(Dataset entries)
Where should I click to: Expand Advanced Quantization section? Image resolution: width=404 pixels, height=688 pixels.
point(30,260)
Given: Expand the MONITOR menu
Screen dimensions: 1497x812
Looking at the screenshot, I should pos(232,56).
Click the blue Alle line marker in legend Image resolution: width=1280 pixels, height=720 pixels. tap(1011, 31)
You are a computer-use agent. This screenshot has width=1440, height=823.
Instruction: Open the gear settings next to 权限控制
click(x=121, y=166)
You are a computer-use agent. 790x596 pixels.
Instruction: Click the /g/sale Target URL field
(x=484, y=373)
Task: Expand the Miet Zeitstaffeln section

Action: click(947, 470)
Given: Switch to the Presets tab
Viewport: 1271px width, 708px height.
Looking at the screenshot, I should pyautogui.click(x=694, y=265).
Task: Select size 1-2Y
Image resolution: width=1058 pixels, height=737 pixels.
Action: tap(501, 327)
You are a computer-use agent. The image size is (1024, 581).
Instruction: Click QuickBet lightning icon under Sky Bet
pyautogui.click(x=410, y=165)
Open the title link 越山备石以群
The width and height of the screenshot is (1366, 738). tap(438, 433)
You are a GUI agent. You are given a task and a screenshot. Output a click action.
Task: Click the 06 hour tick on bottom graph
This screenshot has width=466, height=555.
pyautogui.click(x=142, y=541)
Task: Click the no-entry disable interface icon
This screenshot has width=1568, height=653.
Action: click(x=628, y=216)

§ **YOUR ASSIGNMENT**: What do the records say? Quote them all exactly.

§ **OUTPUT FOR THIS TASK**:
Where should I click to: Expand Advanced Quantization section? Image resolution: width=404 pixels, height=688 pixels.
point(30,260)
Given: Expand the MONITOR menu
Screen dimensions: 1497x812
Looking at the screenshot, I should pos(232,56).
Click the blue Alle line marker in legend Image resolution: width=1280 pixels, height=720 pixels. tap(1011, 31)
You are a computer-use agent. This screenshot has width=1440, height=823.
Instruction: Open the gear settings next to 权限控制
click(x=121, y=166)
You are a computer-use agent. 790x596 pixels.
Instruction: Click the /g/sale Target URL field
(x=484, y=373)
Task: Expand the Miet Zeitstaffeln section

Action: click(947, 470)
Given: Switch to the Presets tab
Viewport: 1271px width, 708px height.
Looking at the screenshot, I should pyautogui.click(x=694, y=265).
Task: Select size 1-2Y
Image resolution: width=1058 pixels, height=737 pixels.
Action: tap(501, 327)
You are a computer-use agent. The image size is (1024, 581).
Instruction: Click QuickBet lightning icon under Sky Bet
pyautogui.click(x=410, y=165)
Open the title link 越山备石以群
The width and height of the screenshot is (1366, 738). tap(438, 433)
You are a GUI agent. You are given a task and a screenshot. Output a click action.
Task: Click the 06 hour tick on bottom graph
This screenshot has width=466, height=555.
pyautogui.click(x=142, y=541)
Task: Click the no-entry disable interface icon
This screenshot has width=1568, height=653.
Action: click(x=628, y=216)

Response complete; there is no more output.